Besides, in the literature several studies have suggested various context modelling approaches based on different models. Chen and Kotz [11] and Strange and Linnhoff-Popien [12] identified six most popular techniques for modelling context: key-value models, tag models, graphic models, logical models, object-oriented models and ontological models [13], which are the followings:

• Key-value model: It is considered the simplest approach for the modelling and representation of contextual information. This approach uses key-value pairs to represent information context [13]. The key-value modelling approach is frequently used in distributed service frameworks [14]. Such a simple model is powerful enough to allow pattern-matching queries. Despite the ease of implementation of this model, it can lead to conflicts of interpretation of the context [15]. In particular, key-value pairs lack capabilities for enabling efficient context retrieval algorithms [12].
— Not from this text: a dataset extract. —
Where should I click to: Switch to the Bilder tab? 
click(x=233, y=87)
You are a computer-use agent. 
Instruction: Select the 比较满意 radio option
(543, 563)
• Markup scheme models: They are based on a fixed hierarchical structure consisting of tags, with attributes, associated with content [7]. In particular, the content of the mark-up tags is usually recursively defined by other markup tags. Typical representatives of this kind of context modelling approach are profiles. They usually base upon a serialization of a derivative of SGML [15]. Most of these models are derived from the Composite Capabilities/Preference Profiles 14 (CC/PP) model that been proposed by the W3C to address problems of access to pages or services web by increasingly scalable devices (smart phones, tablets, connected TVs, etc.). The advantage of these tag models is the use of reusable XML schemas for defining contextual properties. However, these models are limited in term of expressivity. In particular: the expression of constraints on the values of the properties and the expression of the relations and links between these properties [13].

• Logic-based model: Logic defines the conditions on which a concluding expression or fact may be derived from a set of other expressions or facts. In a logic based context model, the context is consequently defined as facts, expressions and rules. This model uses the facts, expressions and rules to model the context. The use of rules allowing the expression of different policies, constraints and preferences offers a rich expressiveness compared to other models. However, the use of these models is reduced because of the lack of standards [13].

• Object-oriented models: These models use the object-oriented approach contextual information because they are based on a location object and a navigation point object. The contextual information is embedded as the states of the object, and the object provides methods to access and modify the states. Object-oriented context modelling approaches benefit from its advantages encapsulation and reusability [13]. However, these models suffer from the lack of reasoning abilities and the lack of standards [13].

• Graphical models: These models are based on formal graphical languages. Unified Modelling Language (UML) and Object Role Modelling (ORM) are examples [13]. In ORM, the basic modelling concept is the fact, and the modelling of a domain using ORM involves identifying appropriate fact types and the roles that entity types plays [12]. The wide acceptance and use of UML in the software engineering domain is one of the main motivations for using graphical approaches for context modelling and representation. One of the most prominent advantages of graphical approaches is their strength in structuring based on human-friendly visual constructs [4]. One of the principal advantages of these approaches is their force in the structuring of contextual information. In this perspective, “OCL” language (Object Constraint Language) is used to provide support of reasoning for the modeled contextual information due to class diagrams’ UML. However, the expressiveness and reasoning functions supported by conjunction of OCL to UML remain limited compared to the intake of ontology.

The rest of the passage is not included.